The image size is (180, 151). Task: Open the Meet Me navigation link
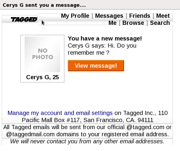point(163,16)
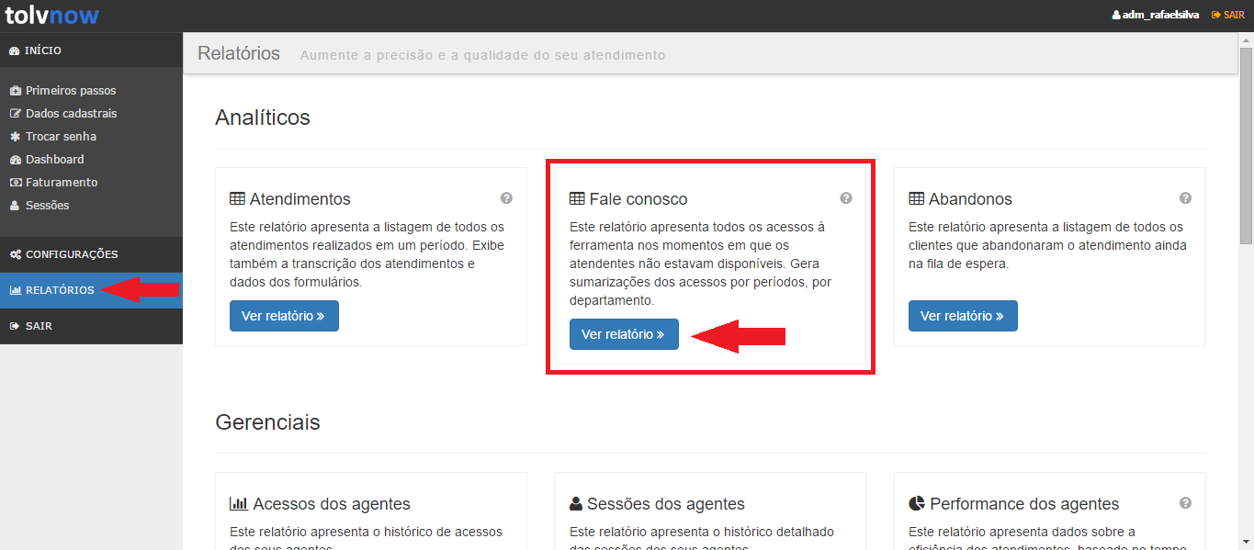Open Trocar senha from the sidebar

pyautogui.click(x=61, y=137)
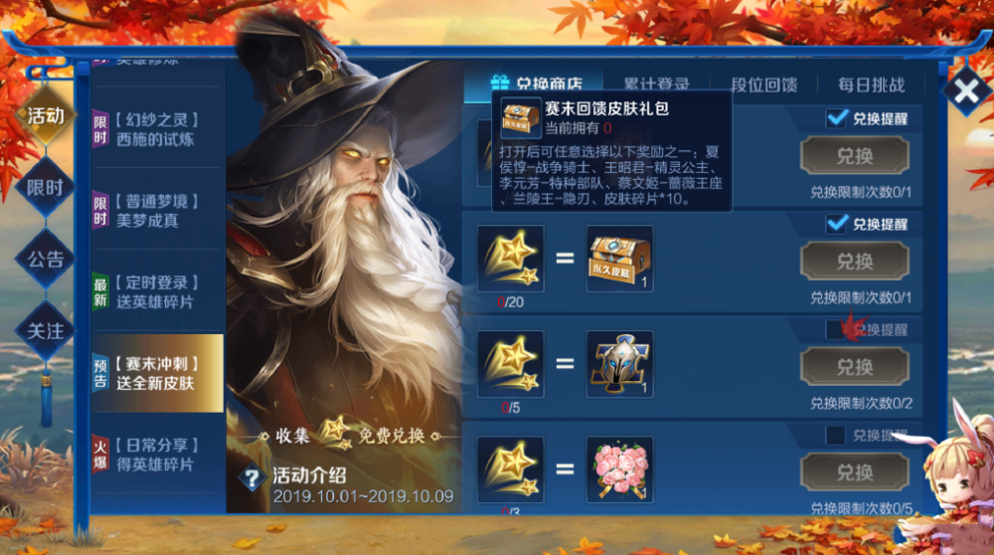The width and height of the screenshot is (994, 555).
Task: Click the star token costing 0/20
Action: pos(510,259)
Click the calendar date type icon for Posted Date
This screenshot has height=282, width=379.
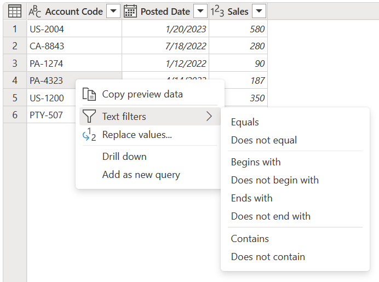click(130, 11)
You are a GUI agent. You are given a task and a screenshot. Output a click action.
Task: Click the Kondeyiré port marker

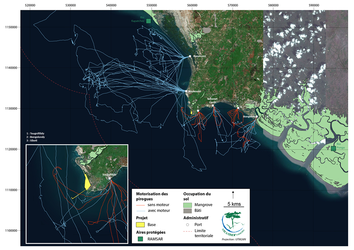tap(190, 56)
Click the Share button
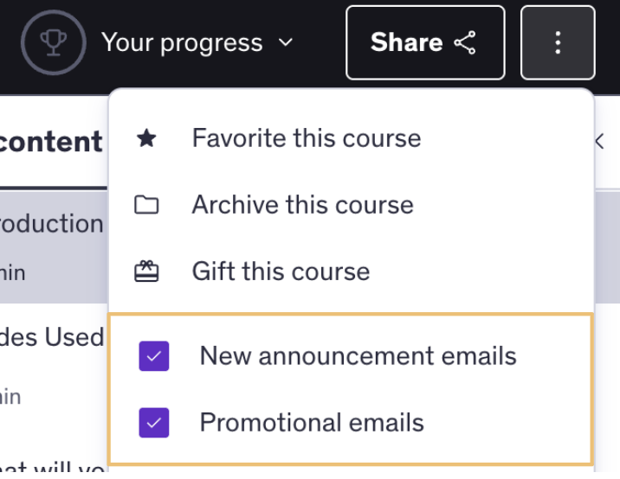Screen dimensions: 620x479 425,42
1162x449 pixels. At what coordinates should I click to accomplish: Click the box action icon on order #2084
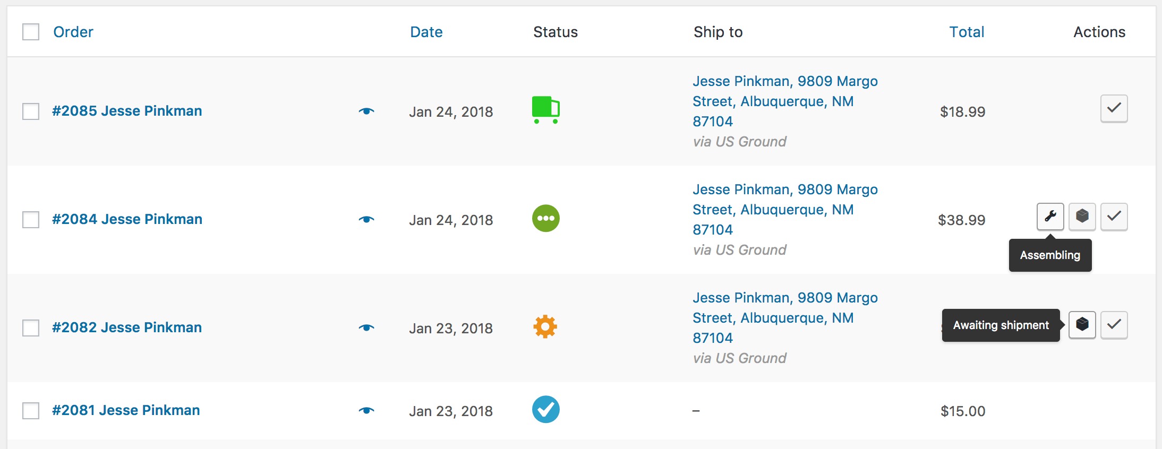tap(1082, 217)
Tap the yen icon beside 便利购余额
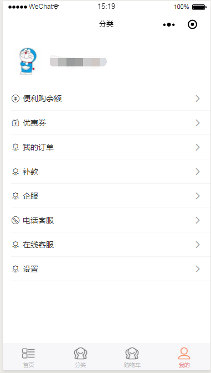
.....
> _Goal of the exercise_
Reproduce all of the material exactly, apart from the pictures.

> _Your response_
The image size is (180, 151). Task: Open the Meet Me navigation link
point(163,16)
Open Trocar senha from the sidebar

pyautogui.click(x=61, y=137)
The width and height of the screenshot is (994, 555).
Task: Click the star token costing 0/20
Action: pos(510,259)
Click the calendar date type icon for Posted Date
This screenshot has height=282, width=379.
click(130, 11)
You are a GUI agent. You are given a task and a screenshot. Output a click action.
Task: Click the Kondeyiré port marker

tap(190, 56)
Click the Share button
Screen dimensions: 620x479 425,42
1162x449 pixels. At what coordinates should I click to accomplish: Click the box action icon on order #2084
tap(1082, 217)
Tap the yen icon beside 便利购余额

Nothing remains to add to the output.